As you can see below, this is done in case device return Response->HostStatus as either PvScsiBtStatDatarun or PvScsiBtStatDataUnderrun.

+
+  //
+  // Report target status
+  //
+  Packet->TargetStatus = Response->ScsiStatus;
+
+  //
+  // Host adapter status and function return value depend on
+  // device response's host status
+  //
+  switch (Response->HostStatus) {
+    case PvScsiBtStatSuccess:
+    case PvScsiBtStatLinkedCommandCompleted:
+    case PvScsiBtStatLinkedCommandCompletedWithFlag:
+      Packet->HostAdapterStatus = EFI_EXT_SCSI_STATUS_HOST_ADAPTER_OK;
+      return EFI_SUCCESS;
+
+    case PvScsiBtStatSelTimeout:
+      Packet->HostAdapterStatus =
+                EFI_EXT_SCSI_STATUS_HOST_ADAPTER_SELECTION_TIMEOUT;
+      return EFI_TIMEOUT;
+
+    case PvScsiBtStatDatarun:
+    case :
+      //
+      // Report residual data in overrun/underrun
+      //
+      if (Packet->DataDirection == EFI_EXT_SCSI_DATA_DIRECTION_READ) {
+        Packet->InTransferLength = Response->DataLen;
+      } else {
+        Packet->OutTransferLength = Response->DataLen;
+      }
OK, if we are sure that (a) the device will always report short
reads/writes like this, and that (b) the above assignments will never
cause InTransferLength / OutTransferLength to *grow*, then the
InTransferLength / OutTransferLength adjustments are sufficiently
covered.
I believe both of these are indeed true.
Even though that current QEMU VMware PVSCSI device emulation code have a bug that it never sets this in pvscsi_command_complete() when it does set BTSTAT_DATARUN...
Still:

(8) The CopyMem() call above should not copy garbage (at the tail).
I don't think it matters. We don't guarantee anything on the content in Packet->InDataBuffer beyond Packet->InTransferLength.
I think the code is simpler how it is currently written.

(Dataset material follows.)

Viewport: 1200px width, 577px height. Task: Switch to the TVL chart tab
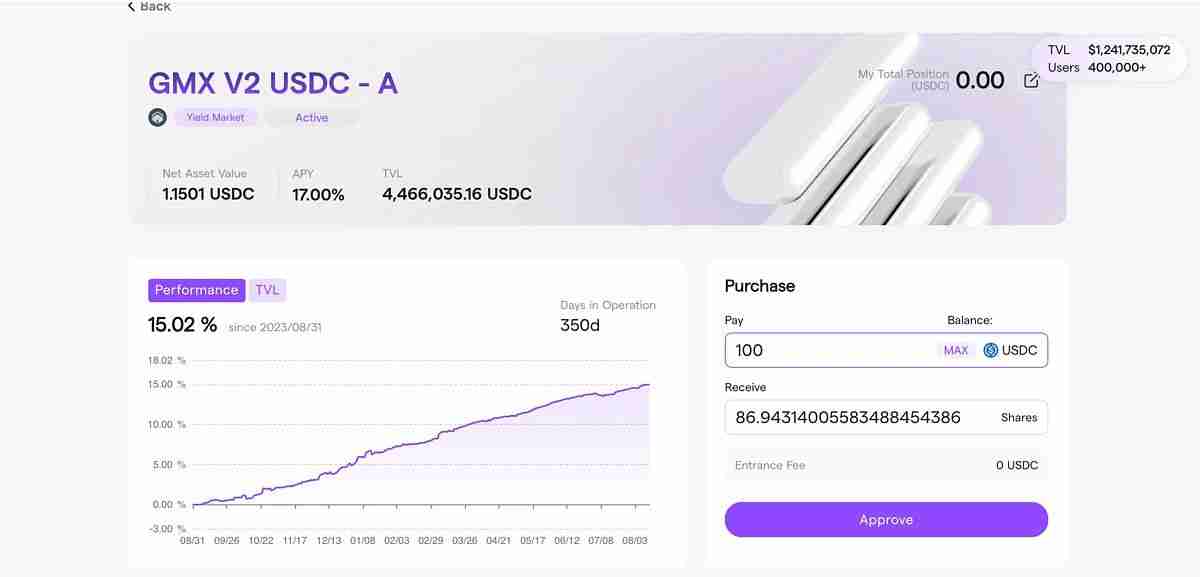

Honestly, *if* the PVSCSI device model always sets "Response->DataLen",
I don't think this is the case.
then I would prefer if:

- we always updated InTransferLength / OutTransferLength (regardless of
"Response->HostStatus"),

- and we only used these case labels (PvScsiBtStatDatarun /
PvScsiBtStatDataUnderrun) for setting "Packet->HostAdapterStatus".

+      Packet->HostAdapterStatus =
+                EFI_EXT_SCSI_STATUS_HOST_ADAPTER_DATA_OVERRUN_UNDERRUN;
+      return EFI_BAD_BUFFER_SIZE;
I think EFI_BAD_BUFFER_SIZE is invalid here. According to the UEFI spec,
EFI_BAD_BUFFER_SIZE means "The SCSI Request Packet was not executed".
But that's not the case here -- we do have a partially completed
transfer.

Hmm... According to the documentation above EFI_SCSI_PASS_THRU_PASSTHRU in MdePkg/Include/Protocol/ScsiPassThru.h:

  @retval EFI_BAD_BUFFER_SIZE       The SCSI Request Packet was executed, but the                                     entire DataBuffer could not be transferred.                                     The actual number of bytes transferred is returned                                     in TransferLength. See HostAdapterStatus,                                     TargetStatus, SenseDataLength, and SenseData in                                     that order for additional status information.

So I don't know who to believe... It does seem to me that this documentation in the code makes more sense
and then my current code is correct. What do you think?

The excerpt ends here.